2. The system of claim 1, wherein the device circuit includes a
voltage regulator in signal communication with the sensing device,
the voltage regulator regulates voltage from a power source
supplying power to a pump within the enclosure and supplies the
regulated voltage to the sensing device.
3. The system of claim 2, wherein the device circuit is programmed
and calibrated via a link to the power source supplying power to
the pump.
4. The system of claim 1, wherein the device circuit includes a
microprocessor coupled to the sensing device, the microprocessor
generates a set of pulse width modulated (PWM) signals based on the
raw signal from the sensing device.
5. The system of claim 4, wherein the set of PWM signals includes a
coarse PWM signal and a fine PWM signal, the coarse PWM signal and
the fine PWM signal operably increase the resolution of the
variable resistor at the output of the device circuit.

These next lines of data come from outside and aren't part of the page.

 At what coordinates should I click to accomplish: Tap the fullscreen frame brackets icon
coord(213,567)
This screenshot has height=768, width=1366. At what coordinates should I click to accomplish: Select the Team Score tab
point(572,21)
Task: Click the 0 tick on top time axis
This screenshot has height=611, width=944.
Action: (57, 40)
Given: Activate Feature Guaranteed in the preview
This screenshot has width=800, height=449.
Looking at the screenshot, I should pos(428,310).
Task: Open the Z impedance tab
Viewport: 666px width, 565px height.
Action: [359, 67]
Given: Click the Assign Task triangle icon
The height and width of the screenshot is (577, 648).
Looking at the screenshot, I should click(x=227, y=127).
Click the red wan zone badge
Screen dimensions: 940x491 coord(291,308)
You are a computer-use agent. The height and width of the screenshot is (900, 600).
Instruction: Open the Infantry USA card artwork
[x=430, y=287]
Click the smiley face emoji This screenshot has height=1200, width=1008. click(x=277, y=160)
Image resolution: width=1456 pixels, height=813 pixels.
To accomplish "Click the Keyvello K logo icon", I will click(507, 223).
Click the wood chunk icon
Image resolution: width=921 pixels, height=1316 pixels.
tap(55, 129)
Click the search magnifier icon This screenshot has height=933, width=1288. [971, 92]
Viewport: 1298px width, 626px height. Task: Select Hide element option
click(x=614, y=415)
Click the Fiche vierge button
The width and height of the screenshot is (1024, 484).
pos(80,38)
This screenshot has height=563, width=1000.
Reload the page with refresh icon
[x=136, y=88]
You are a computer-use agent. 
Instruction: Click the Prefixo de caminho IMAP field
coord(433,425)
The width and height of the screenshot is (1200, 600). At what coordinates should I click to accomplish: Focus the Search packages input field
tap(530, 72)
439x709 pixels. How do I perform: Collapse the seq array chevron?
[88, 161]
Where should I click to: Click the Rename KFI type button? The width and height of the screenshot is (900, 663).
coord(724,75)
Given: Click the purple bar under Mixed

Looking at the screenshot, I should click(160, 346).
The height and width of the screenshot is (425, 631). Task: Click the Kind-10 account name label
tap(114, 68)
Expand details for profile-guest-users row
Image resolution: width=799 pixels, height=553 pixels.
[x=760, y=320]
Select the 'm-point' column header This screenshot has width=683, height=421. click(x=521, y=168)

6. The system of claim 4, wherein the device circuit includes a
signal driver circuit coupled to a filtration circuit, the signal
driver circuit includes a first transistor device and a second
transistor device configured to receive the set of PWM signals
respectively generating a variation voltage signal across a
resistive element of the output signal driver circuit, the
variation voltage signal is filtered through the filtration
circuit.
7. The system of claim 6, wherein the device circuit includes a
resistance emulation circuit coupled to the filtration circuit, the
resistance emulation circuit includes a comparator configured to
receive the filtered variation voltage signal and drive a third
transistor device producing the variation in voltage at the third
transistor device, the third transistor device provides the output
of the device circuit.
8. The system of claim 1, wherein the device circuit further
includes a unity gain operational amplifier circuit configured to
reduce interference and noise at the output of the device
circuit.
9. The system of claim 1, wherein the sensing device includes at
least one magnet and a Hall element to form a contact-less sensing
arrangement.
10. The system of claim 1, wherein the enclosure is a fuel tank of
a vehicle.
11. The system of claim 1, wherein the device circuit is disposed
within the enclosure.
12. A system for measuring liquid levels in a vehicle, comprising:
a Hall-effect sensor disposed within an enclosure comprising a
liquid therein, the Halle-effect sensor generates a raw signal
indicative of a surface level of the liquid in the enclosure; and a
device circuit in signal communication with the Hall-effect sensor,
the device circuit samples and processes the raw signal producing a
variation in voltage at an output of the device circuit, the
variation in voltage emulates a variable resistor at the output of
the device circuit.
13. The system of claim 12, wherein the device circuit includes a
voltage regulator in signal communication with the Hall-effect
sensor, the voltage regulator regulates voltage from a power source
supplying power to a pump within the enclosure and supplies the
regulated voltage to the Hall-effect sensor.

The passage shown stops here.